14 Wallpaper

Wallpaper (Anaglypta Man) 2016
Bronze h39 x w50 x d27 cm

In 2016, the Ipswich Museum collaborated with the Ipswich Art Society members, asking them to respond to their choice of artwork from the collection.  It was a project that would culminate in an exhibition at the Ipswich Art School Gallery.  Head of a Man, a work on paper by Eduardo Paolozzi, was the piece I selected for my response.  Although I was more familiar with Paolozzi’s bronze heads, in particular Shattered Head (1956), which I like very much, I’d not seen anything in two dimensions from him.

My first thought was: could I make a bronze head out of paper?  I’d been thinking about casting paper for quite a while by this point, but had never got around to doing it.  Here was a good reason to have a go.

Wallpaper was a conscious choice.  It’s used to cover over a wall and its imperfections.  From a practical point of view, it is thicker and stronger than everyday paper and therefore better for casting.

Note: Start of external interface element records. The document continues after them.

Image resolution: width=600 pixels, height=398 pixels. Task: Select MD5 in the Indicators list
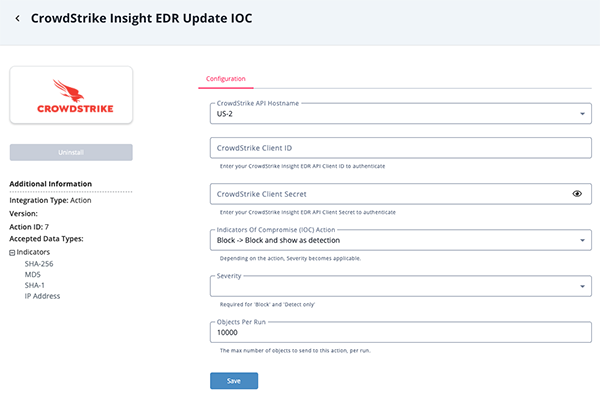[x=33, y=274]
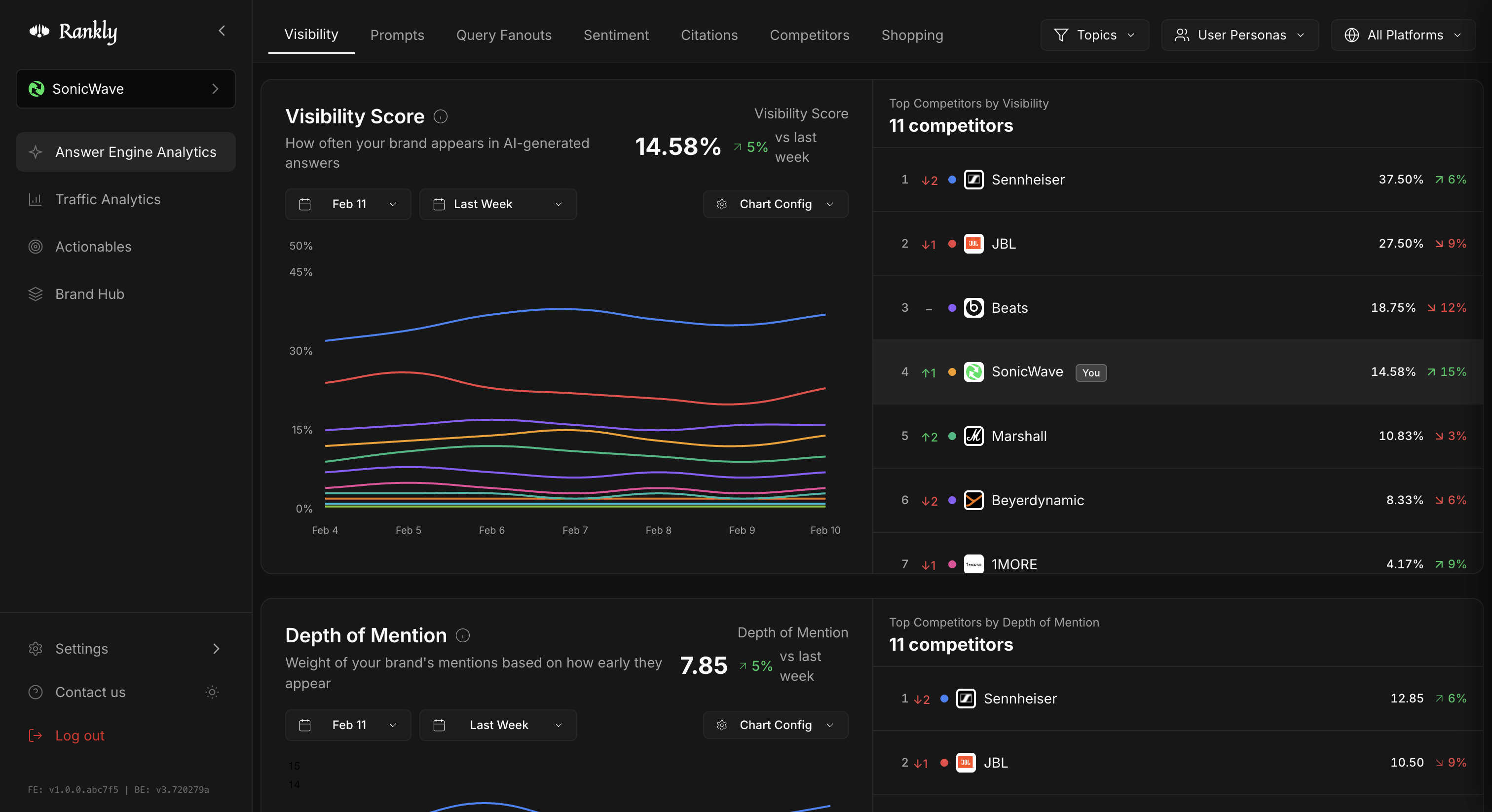The height and width of the screenshot is (812, 1492).
Task: Open Contact us
Action: click(90, 692)
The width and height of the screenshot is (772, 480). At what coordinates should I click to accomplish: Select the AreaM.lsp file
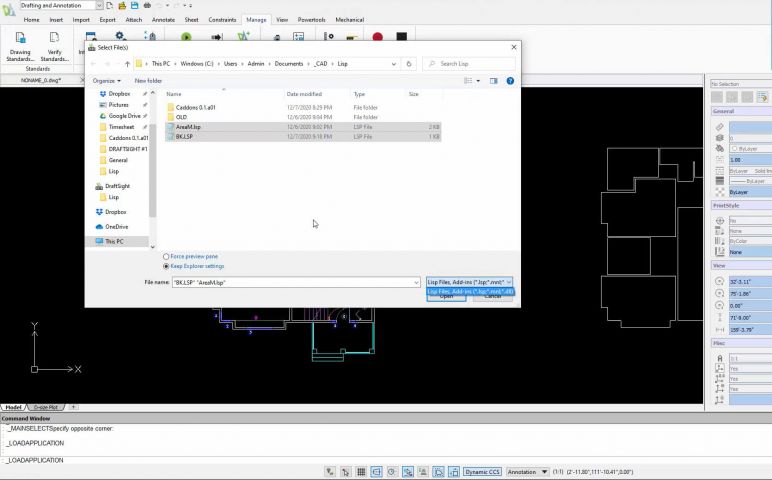pos(189,127)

Head: Wallpaper (Anaglypta Man) is the result.

The original was made from small, randomly torn pieces of different textured wallpapers collaged onto the central core head.  The thinness of the paper made it necessary for the bronze to be poured very hot.  Even so, there’s one very big hole where the bronze did not flow.  I am not entirely sure whether that was because the space was too thin or because I hadn’t directed the bronze that way with a runner.  Whatever the reason, it changed the sculpture dramatically.  It exposed the inside to the outside, giving access to a blackness that draws the eye, and creates a sense of ancient time.  I was also amazed and impressed at the thinness of the bronze, like a decorative skin or Medieval armour.

Generally, bronze pours at Butley Mills Studios take place on a Friday afternoon.  I would then go in over the weekend to open up my investment mould, with its precious bronze sculpture inside.  On this occasion, however, I wasn’t able to make time to do this until well into the following week.  When I eventually went into the foundry, my mould wasn’t there.  It transpired that one of the young sculptors had very kindly opened it up for me and water-jetted it clean.  He told me the piece was sitting by my metal working table in the metal shed.  I tentatively asked him if my head had worked and the terrible reply was: No it hadn’t, it had a big piece of the face missing.

I braced myself to go and examine the damage only to find the stunning, atmospheric piece as it stands today.  In some ways, the young sculptor had been right, but he was also mistaken; Head: Wallpaper did have a big piece of the face missing, but it certainly had worked.